I did not understand then, and I do not now, but for some reason Pete and myself were held on the strength of Depot REME during all the time we had been training. So the Chief Instructor at SEE arranged with them that we could join an Artificer Inst course starting in two days time down at Bordon, if Pete and I were agreeable. However, there was nothing he could do about back-dating seniority, and it would be for the Air Corps to take the initiative about re-mustering when we had completed the Art Inst course. Still wearing our powder blue hats, we joined the other five pure Instruments men for the start of the regimental training programme, in a squad brought up to strength by eighteen ex-RN senior ranks destined for ………. the Army Air Corps! Was there no feeding that terrible beast? On completion of that Art Inst course, we borrowed ‘proper’ hats for the little promotion ceremony. Nobody seemed to notice and we were definitely not going to tell! A few days before I left Wallop for the last time, the first of a new breed of IE&R men arrived to join the Squadron. He was totally Air Corps, trained at Arborfield and wearing the REME badge, so perhaps the writing was already on the wall for we ‘pressed men’. There may have been some Inst Techs who volunteered, but I never met them, and there are, no doubt, those who will disagree with me regarding the grasping tentacles of that Corps.
A troublesome side…
There is another troublesome side to the tale! In 1975, I became Inspector of Instruments for 1 BR Corps, based with 63 Station Wksp, Hanover. The resident ASM was an ex-Air Corps Air Tech, converted from VM, who I remembered well as a Corporal from my days in KL. After an absence of many years, and to allow room for more senior Warrant Officers, he had been returned to REME. This man was replaced by another ex-Air Corps man, this time with no experience in REME whatsoever, but for the same reasons. I am not saying that these rapidly promoted men were not worthy of the appointment, but it must have (and, if still happening, continued) created a serious shortage of suitable appointments for those in REME proper who have also worked so well for so long.

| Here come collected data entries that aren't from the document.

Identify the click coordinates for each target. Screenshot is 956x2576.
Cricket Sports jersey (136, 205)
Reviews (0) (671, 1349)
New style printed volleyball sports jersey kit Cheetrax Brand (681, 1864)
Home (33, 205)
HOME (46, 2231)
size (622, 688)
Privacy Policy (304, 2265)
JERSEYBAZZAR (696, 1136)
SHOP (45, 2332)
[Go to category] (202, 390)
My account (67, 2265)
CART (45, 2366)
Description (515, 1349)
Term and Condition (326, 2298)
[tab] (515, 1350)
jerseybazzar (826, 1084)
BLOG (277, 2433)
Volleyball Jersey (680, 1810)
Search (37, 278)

Strange but true – on the whole, I enjoyed my service with the Air Corps, but this was entirely due to the company I had the good fortune to meet, and here I may add that it included a high proportion were ex-boys, not the structure nor the management. I admit that there were manning problems initially and that the recruiting of tradesmen from REME who could be retrained quickly was probably the best solution. But to differentiate between the respective trades was wrong and, on being repeatedly advised of this, to blatantly ignore the situation and condemn conscripted Inst Techs to years of stagnation in both trade status and promotion is nothing short of deplorable. To add insult to injury, a couple of years back, I happened to be passing Middle Wallop and saw a sign inviting passers-by to visit the Air Corps Museum. As is common among we old soldiers, nostalgia prompted me to pull in and have a look at what I had helped create. The fifteen or so pounds sterling that was demanded before entry brought my wife and I back to reality, so I will never know if my contribution has been recorded for posterity.